● Requirement: Extend the piece on women's pay gaps and the women's movement, picking up after its last sentence.

● Exercise text:
High school teachers: women make 10% less
Physical therapists: women make 12% less
Human resource managers: women make 32% less

Finally, from Minnesota, one of our more Progressive states, some more “read em and weep” numbers from the Women’s Foundation of Minnesota and the University of Minnesota’s Center on Women and Public Policy :

Minnesota women on average are paid $11,000 dollars less each year than men with the same jobs. The gap exists in every occupation, including those dominated by women, the report said.
Lee Roper-Batker, the president of the Women’s Foundation of Minnesota, said economists site three reasons for the income gap. She said women often choose careers that pay less and employers sometimes punish women who take time off to have children.

“And the third thing economists say is just unexplainable,” she said. “We don’t know to attribute the wage gap to so we just call that good old fashioned sexism.”

Emphasis: mine. Outrage: all mine.

About being a Feminist… a poll from 2005 gives us a little insight:

Women hold a positive view of the women’s movement. Sixty-nine percent say the movement has made their lives better –- the highest number saying this since this poll started asking the question. In 1999, 48 percent of women said achievements by the women’s movement had improved their lives. A New York Times Poll conducted in 1983 found just 25 percent of women said the women’s movement had made their lives better.

[Pixel coordinate grounding data]
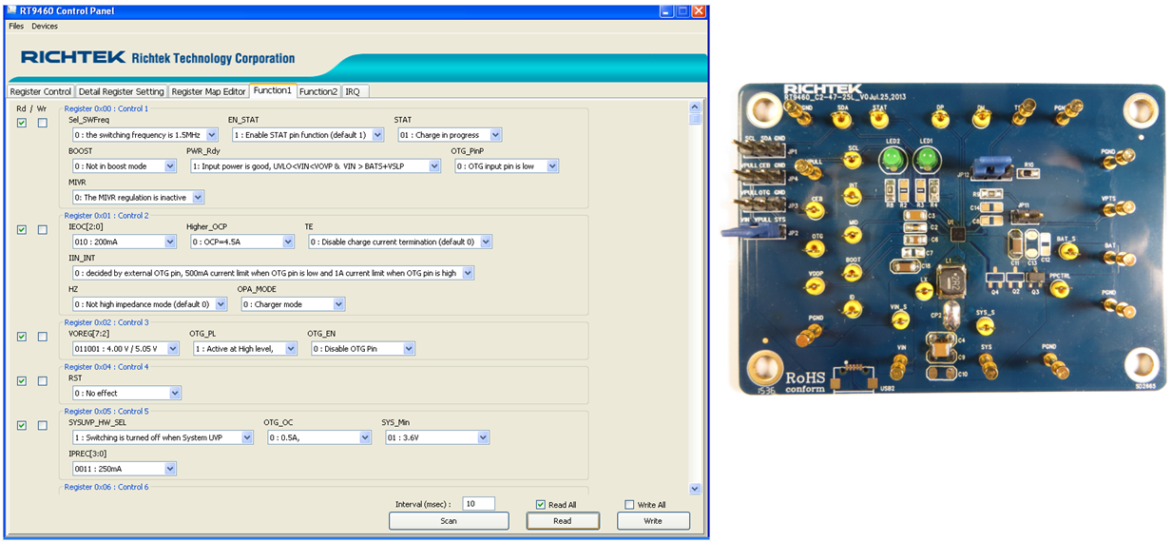
Task: Click the scroll down arrow of register list
Action: click(695, 489)
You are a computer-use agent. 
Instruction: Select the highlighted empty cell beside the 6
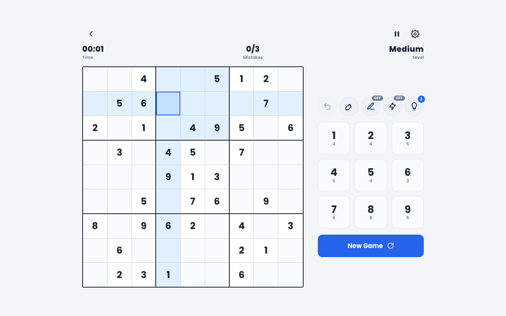168,103
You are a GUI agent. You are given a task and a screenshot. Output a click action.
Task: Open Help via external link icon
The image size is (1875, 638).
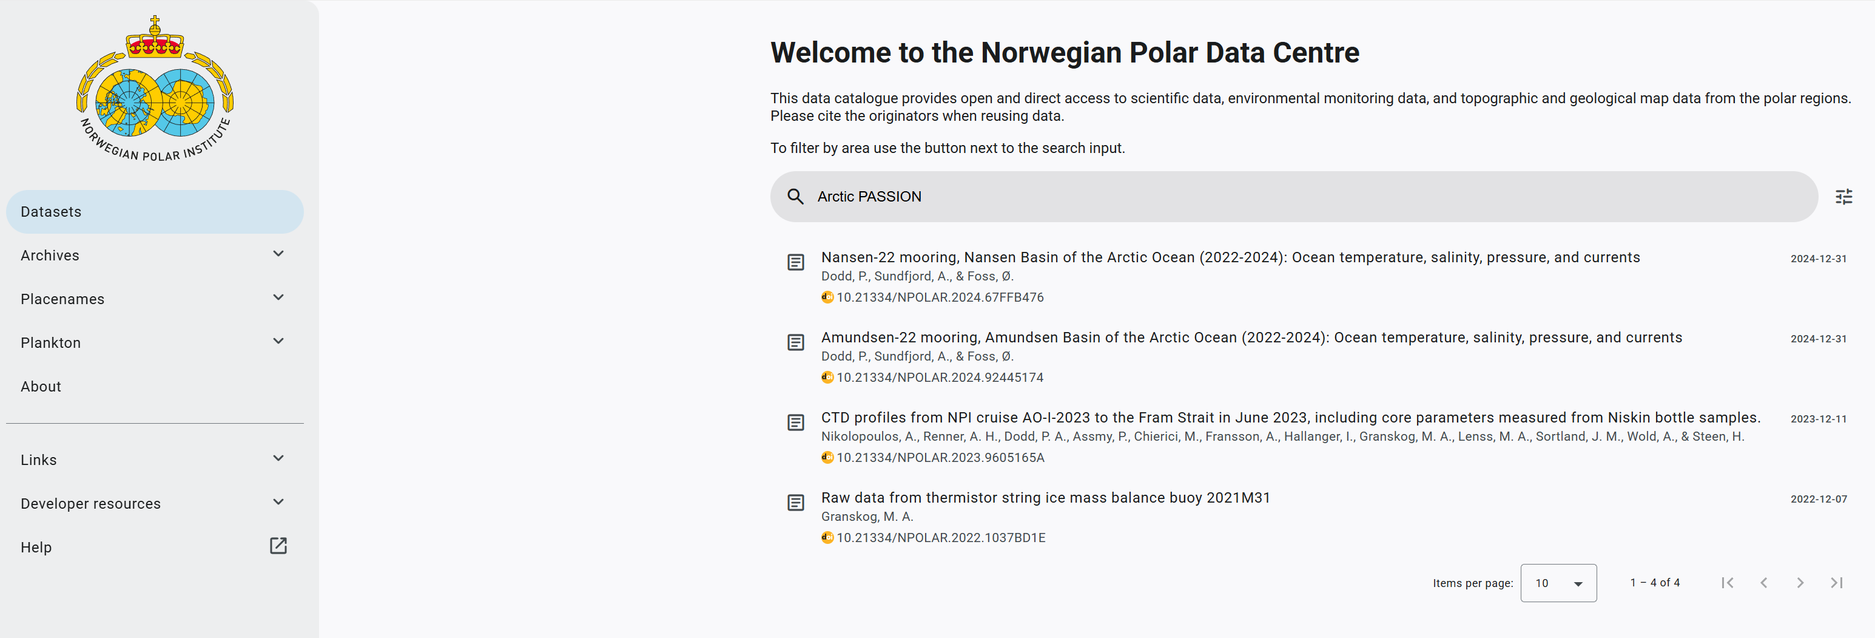pyautogui.click(x=278, y=546)
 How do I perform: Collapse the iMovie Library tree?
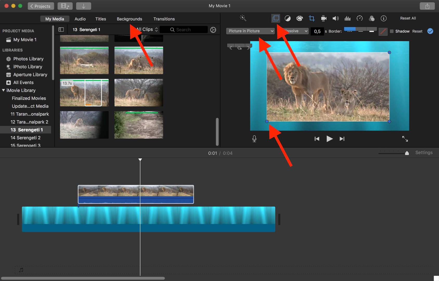(4, 90)
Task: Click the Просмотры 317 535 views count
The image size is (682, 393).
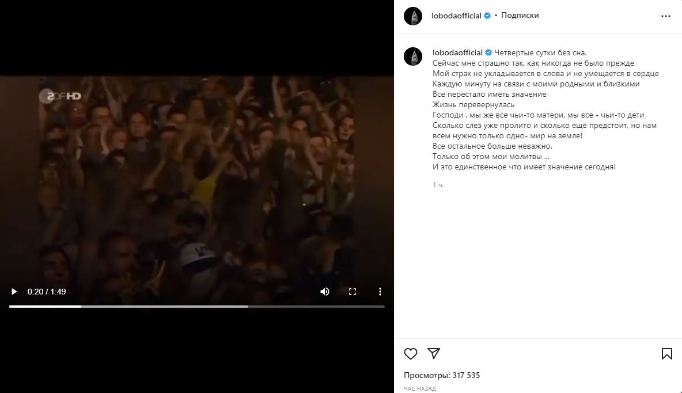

● Result of the task:
Okay. Great…something to work with here. Women believe that the women’s movement has helped them (and younger women more so – those aged 18 to 35 came in at 75%, and 45-64 at 80%. Women age 65 and older only 47%).

But are they feminists?

Even though many women value the achievements the women’s movement has made, most are reluctant to call themselves a feminist outright. Just a quarter of women say they consider themselves a feminist; 70 percent do not. These numbers have changed little over the years.

Women who call themselves feminists outright are more likely to be Democrats than Republicans by 53 percent to 17 percent. Four in 10 of self-identified feminists say they are moderate, but almost as many say they are liberal. Fifty-two percent are married and 62 percent are currently employed, including half who work full time.

Hey, look! Feminists are us. Progressives. Liberal Democrats.

Here is the part I found fascinating:

The low numbers of self-described feminists may have more to do with the feminist label than with views on goals of the women’s movement. Even though most women (64 percent) consider the word “feminist” a neutral term, they are a bit more likely to think of it as an insult, rather than a compliment.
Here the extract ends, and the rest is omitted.